### TASKS TO COMPLETE
- A) List every dollar amount that appears in the article on the Anti-Weaponization Fund.
- B) According to the article on the Anti-Weaponization Fund, who would appoint the five-member commission overseeing the program?
- C) Quote the passage of the article on the Anti-Weaponization Fund between "A federal judge" and "a live dispute.", inclusive.

A federal judge in Alexandria has refused to let the Justice Department quietly walk away from a controversial $1.8 billion settlement fund tied to former President Donald Trump, keeping a high-stakes lawsuit very much alive. On Thursday, Judge Leonie Brinkema said the challenge to the Justice Department’s so-called "Anti-Weaponization Fund" will proceed after the department declined to file a short sworn declaration stating that the program is dead. Brinkema noted that such a declaration, made under penalty of perjury, likely would have been enough to moot the case. Without it, she wrote, the plaintiffs’ challenge remains a live dispute.
The fund was rolled out by the Department of Justice as part of a May 18 settlement connected to Trump’s $10 billion lawsuit against the IRS. The program was slated to be capitalized at about $1.776 billion from the Judgment Fund, with a commission empowered to issue formal apologies and monetary relief to claimants, and any leftover money returning to the federal government. The plan called for a five-member commission appointed by the attorney general to oversee the program, according to the Justice Department.

### RECORD SET
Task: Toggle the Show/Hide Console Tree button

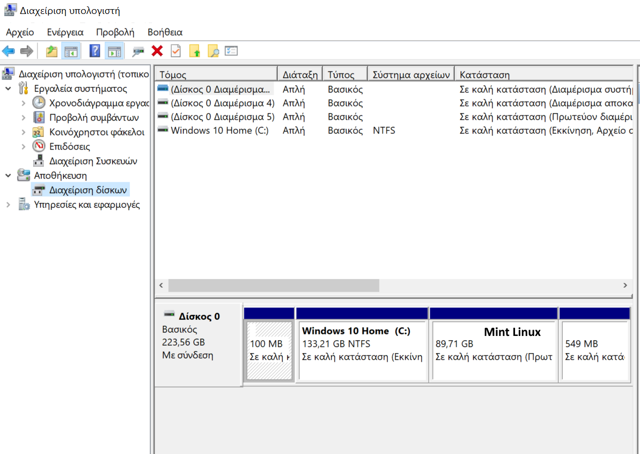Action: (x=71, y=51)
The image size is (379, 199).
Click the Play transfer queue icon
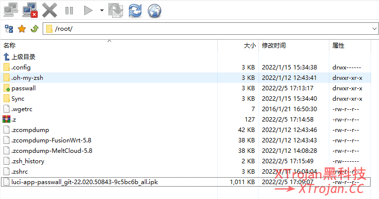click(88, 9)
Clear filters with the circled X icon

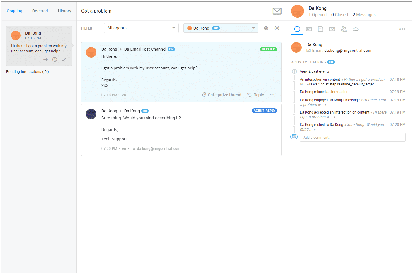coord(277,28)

### SOLUTION LIST
- A)
$1.8 billion
$10 billion
$1.776 billion

- B) The attorney general.

- C)
A federal judge in Alexandria has refused to let the Justice Department quietly walk away from a controversial $1.8 billion settlement fund tied to former President Donald Trump, keeping a high-stakes lawsuit very much alive. On Thursday, Judge Leonie Brinkema said the challenge to the Justice Department’s so-called "Anti-Weaponization Fund" will proceed after the department declined to file a short sworn declaration stating that the program is dead. Brinkema noted that such a declaration, made under penalty of perjury, likely would have been enough to moot the case. Without it, she wrote, the plaintiffs’ challenge remains a live dispute.